5 Şubat 2009 Perşembe

Yalanın içindeki sevgi

Yalan söylemeyen yoktur bence. Insan olmanın dayanılmaz hafifliğidir yalan. Bazan kurtarıcı, bazan destekleyici, bazan korkutucu ama baştan sona insanca bir özellik.
Yalanın garip yanı silah gibi olması. Elinde tutanın hissettikleri ile namlunun ucunda duranın hissettikleri çok farklıdır. Hele namlunun ucundaki silahı fark ederse iş daha da ciddileşir. Ben her iki durumda da bulundum. Bana yalan söylendiğini anladığımda pek çok farklı duygu ile tanıştım hayatım boyunca, hepsinin ortak yanı inanmış olmamın kızgınlığını taşımalarıydı. Kandırılmış olmak genlerimizde en büyük zayıflık olarak kayıtlı olduğundan mıdır nedir, sanki nefesim duruyor, kalbim tekliyor öylece donup kalıyorum.
Ben genelde iyimser bir insanım. Kucaklamayı kuşkulanmaya tercih ederim. Bu sayede kendimi ve yaşamı daha etkin şekilde öğrenme fırsatım olduğunu düşünürüm. Aklımdan çok sezgilerimi dinlerim. Sağduyumu uyanık tutmaya çalışırım. Ancak bu yöntem yalan konusunda ne yazık ki işlemiyor. Nedenini düşünürken yalanın içinde sevgi olduğunu fark ettim. Ben de genelde karşımdakini seviyorsam ve üzülmesini istemiyorsam yalan söylerim. Hani şu beyaz yalan dedikleri. Yalanın beyazı zencisi yok, yalanların hepsinde sevgi var.
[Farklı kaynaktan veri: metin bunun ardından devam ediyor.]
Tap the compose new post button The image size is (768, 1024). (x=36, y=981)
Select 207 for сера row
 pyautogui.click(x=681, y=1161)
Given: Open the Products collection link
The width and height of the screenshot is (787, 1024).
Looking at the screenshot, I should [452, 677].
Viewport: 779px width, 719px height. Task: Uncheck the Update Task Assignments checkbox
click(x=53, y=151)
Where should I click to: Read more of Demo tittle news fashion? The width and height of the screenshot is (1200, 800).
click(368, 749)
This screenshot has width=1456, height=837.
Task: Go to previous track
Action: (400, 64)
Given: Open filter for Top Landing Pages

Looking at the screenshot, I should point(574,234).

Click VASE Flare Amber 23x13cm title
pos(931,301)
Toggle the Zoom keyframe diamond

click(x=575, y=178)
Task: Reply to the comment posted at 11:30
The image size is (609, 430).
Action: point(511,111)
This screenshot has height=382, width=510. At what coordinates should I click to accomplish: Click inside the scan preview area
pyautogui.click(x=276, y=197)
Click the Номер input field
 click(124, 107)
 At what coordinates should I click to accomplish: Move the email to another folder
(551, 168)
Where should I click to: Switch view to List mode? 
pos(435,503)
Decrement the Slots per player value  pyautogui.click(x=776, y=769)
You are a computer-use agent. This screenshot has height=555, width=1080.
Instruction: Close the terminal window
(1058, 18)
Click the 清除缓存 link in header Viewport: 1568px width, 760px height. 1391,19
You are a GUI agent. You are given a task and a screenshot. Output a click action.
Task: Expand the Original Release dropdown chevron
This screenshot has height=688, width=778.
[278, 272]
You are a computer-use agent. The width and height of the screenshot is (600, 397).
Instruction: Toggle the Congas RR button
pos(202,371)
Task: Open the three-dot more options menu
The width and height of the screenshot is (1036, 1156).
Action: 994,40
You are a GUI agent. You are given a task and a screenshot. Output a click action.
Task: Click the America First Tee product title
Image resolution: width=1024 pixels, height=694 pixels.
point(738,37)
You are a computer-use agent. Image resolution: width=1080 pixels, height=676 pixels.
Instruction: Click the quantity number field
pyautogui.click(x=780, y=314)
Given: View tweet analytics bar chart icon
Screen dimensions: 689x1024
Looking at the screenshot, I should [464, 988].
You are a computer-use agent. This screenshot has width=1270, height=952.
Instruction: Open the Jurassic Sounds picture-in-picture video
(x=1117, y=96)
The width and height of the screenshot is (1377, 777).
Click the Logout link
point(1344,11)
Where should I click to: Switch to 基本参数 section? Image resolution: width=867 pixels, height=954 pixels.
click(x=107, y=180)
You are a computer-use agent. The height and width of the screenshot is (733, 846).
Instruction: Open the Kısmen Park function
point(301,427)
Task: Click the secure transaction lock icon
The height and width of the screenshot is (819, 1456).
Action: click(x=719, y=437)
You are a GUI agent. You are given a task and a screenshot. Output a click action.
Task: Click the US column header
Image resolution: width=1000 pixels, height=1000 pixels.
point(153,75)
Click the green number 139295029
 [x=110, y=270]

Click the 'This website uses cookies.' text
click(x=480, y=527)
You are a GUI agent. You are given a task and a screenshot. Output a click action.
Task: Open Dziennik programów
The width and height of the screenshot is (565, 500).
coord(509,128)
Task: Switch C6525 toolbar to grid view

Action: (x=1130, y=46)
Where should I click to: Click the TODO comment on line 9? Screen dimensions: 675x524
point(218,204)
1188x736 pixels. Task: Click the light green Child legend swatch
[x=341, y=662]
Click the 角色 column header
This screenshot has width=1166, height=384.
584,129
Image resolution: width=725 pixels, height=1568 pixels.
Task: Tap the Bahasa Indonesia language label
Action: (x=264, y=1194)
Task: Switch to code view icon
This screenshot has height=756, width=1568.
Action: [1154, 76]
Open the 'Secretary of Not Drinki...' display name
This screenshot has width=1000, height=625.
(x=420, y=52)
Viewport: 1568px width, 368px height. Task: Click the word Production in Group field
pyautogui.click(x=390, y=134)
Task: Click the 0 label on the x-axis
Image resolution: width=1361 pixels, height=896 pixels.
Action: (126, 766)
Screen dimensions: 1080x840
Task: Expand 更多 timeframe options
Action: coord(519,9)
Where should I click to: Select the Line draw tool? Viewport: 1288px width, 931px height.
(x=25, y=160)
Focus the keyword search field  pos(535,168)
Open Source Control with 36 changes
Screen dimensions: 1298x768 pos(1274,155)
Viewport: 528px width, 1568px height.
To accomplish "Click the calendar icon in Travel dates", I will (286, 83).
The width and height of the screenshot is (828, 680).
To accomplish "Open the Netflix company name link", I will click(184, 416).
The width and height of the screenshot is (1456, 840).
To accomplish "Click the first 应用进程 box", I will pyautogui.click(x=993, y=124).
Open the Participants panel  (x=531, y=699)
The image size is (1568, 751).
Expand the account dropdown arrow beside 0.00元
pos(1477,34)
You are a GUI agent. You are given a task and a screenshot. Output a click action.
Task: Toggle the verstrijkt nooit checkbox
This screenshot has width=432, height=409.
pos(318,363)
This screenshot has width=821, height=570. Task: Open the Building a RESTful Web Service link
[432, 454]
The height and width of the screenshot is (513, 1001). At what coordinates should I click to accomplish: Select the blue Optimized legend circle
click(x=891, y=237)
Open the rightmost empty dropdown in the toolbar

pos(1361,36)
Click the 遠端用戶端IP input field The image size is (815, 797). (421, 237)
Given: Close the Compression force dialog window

Sevdiğin için yalan söylemiyorsan o zaman da sevilmek için söylüyorsun. Geçenlerde hiç tanımadığım birileri bana yalan söyleyip paramı aldılar. Onlar beni sevecek kadar tanımıyordu. Kendilerini bana sevdirmek istedikleri de söylenemez. Ancak benden aldıkları parayı sevgiye dönüştürmeyecekleri ne malum? Zaten para kazanmanın altında da sevilmek ve sevmek ihtiyacı yatmıyor mu?
Bir sonraki yalanınızı söylerken bir düşünün sevgi unsuru ne durumda. Bu kolay olan kısım.
Zor olanı da: bir dahaki sefer size yalan söylendiğini anladığınızda da sevgi unsurunu düşünmeye çalışın. Bakalım nasıl hissedeceksini?